- INPUT MATERIAL
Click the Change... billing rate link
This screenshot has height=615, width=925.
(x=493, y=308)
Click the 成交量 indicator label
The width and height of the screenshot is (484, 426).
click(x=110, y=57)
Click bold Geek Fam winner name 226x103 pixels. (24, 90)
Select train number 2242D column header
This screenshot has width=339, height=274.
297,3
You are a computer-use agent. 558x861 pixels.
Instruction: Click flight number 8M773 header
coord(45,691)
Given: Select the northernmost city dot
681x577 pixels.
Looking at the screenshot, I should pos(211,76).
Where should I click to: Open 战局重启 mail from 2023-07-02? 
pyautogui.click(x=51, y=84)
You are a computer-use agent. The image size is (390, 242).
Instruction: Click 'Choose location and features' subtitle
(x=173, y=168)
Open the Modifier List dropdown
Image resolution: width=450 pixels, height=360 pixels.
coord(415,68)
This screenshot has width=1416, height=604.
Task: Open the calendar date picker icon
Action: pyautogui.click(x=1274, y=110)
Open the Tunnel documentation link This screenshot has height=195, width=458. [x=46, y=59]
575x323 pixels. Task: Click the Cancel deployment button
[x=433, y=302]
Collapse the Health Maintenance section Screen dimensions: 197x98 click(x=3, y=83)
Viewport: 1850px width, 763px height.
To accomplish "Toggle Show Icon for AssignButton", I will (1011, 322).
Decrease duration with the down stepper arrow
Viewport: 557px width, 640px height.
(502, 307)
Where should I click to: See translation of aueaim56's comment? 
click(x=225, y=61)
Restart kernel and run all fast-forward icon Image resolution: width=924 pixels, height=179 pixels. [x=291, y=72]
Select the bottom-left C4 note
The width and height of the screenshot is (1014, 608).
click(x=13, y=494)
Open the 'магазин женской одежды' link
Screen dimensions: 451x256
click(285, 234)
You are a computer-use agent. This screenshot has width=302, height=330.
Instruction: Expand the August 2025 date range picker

- THE TASK
Type out every record above once more, exactly.

- SOLUTION BELOW
Click the Change... billing rate link
This screenshot has height=615, width=925.
(x=493, y=308)
Click the 成交量 indicator label
The width and height of the screenshot is (484, 426).
click(x=110, y=57)
Click bold Geek Fam winner name 226x103 pixels. (24, 90)
Select train number 2242D column header
This screenshot has width=339, height=274.
297,3
You are a computer-use agent. 558x861 pixels.
Instruction: Click flight number 8M773 header
coord(45,691)
Given: Select the northernmost city dot
681x577 pixels.
Looking at the screenshot, I should pos(211,76).
Where should I click to: Open 战局重启 mail from 2023-07-02? 
pyautogui.click(x=51, y=84)
You are a computer-use agent. The image size is (390, 242).
Instruction: Click 'Choose location and features' subtitle
(x=173, y=168)
Open the Modifier List dropdown
Image resolution: width=450 pixels, height=360 pixels.
coord(415,68)
This screenshot has width=1416, height=604.
Task: Open the calendar date picker icon
Action: pyautogui.click(x=1274, y=110)
Open the Tunnel documentation link This screenshot has height=195, width=458. [x=46, y=59]
575x323 pixels. Task: Click the Cancel deployment button
[x=433, y=302]
Collapse the Health Maintenance section Screen dimensions: 197x98 click(x=3, y=83)
Viewport: 1850px width, 763px height.
To accomplish "Toggle Show Icon for AssignButton", I will (1011, 322).
Decrease duration with the down stepper arrow
Viewport: 557px width, 640px height.
(502, 307)
Where should I click to: See translation of aueaim56's comment? 
click(x=225, y=61)
Restart kernel and run all fast-forward icon Image resolution: width=924 pixels, height=179 pixels. [x=291, y=72]
Select the bottom-left C4 note
The width and height of the screenshot is (1014, 608).
click(x=13, y=494)
Open the 'магазин женской одежды' link
Screen dimensions: 451x256
click(285, 234)
You are a computer-use agent. This screenshot has width=302, height=330.
Instruction: Expand the August 2025 date range picker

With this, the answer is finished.